* _TRY IT_
Below are entries; copy exactly the lines from the one with "2016x1071 pixels." through the one with "Task: Click the", both included, and leave out the rest.

* _PROVIDED MATERIAL_
*** Begin section ***
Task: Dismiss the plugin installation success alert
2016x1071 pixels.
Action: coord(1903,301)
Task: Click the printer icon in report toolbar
*** End section ***
*** Begin section ***
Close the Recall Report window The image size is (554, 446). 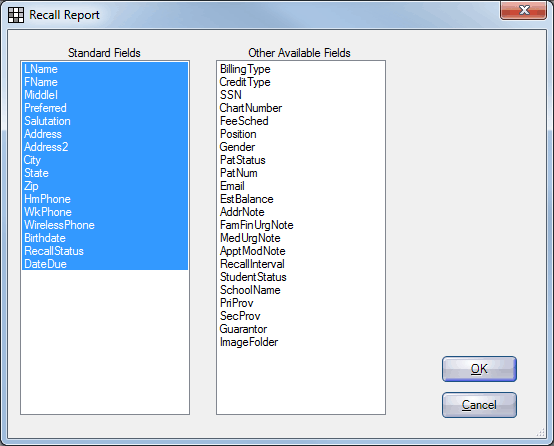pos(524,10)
*** End section ***
*** Begin section ***
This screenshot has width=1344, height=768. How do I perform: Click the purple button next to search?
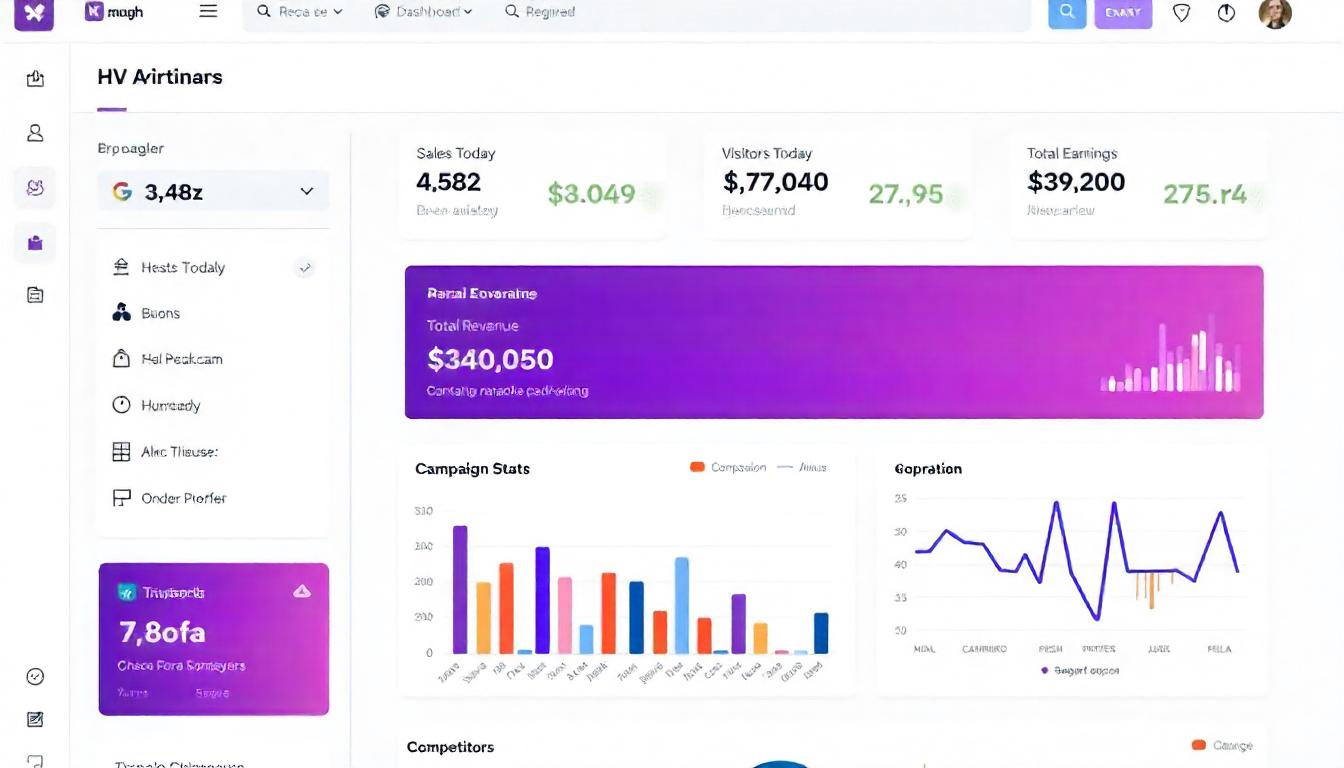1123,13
*** End section ***
* _ANSWER TO THIS TASK_
2016x1071 pixels.
Action: coord(1903,301)
Task: Click the printer icon in report toolbar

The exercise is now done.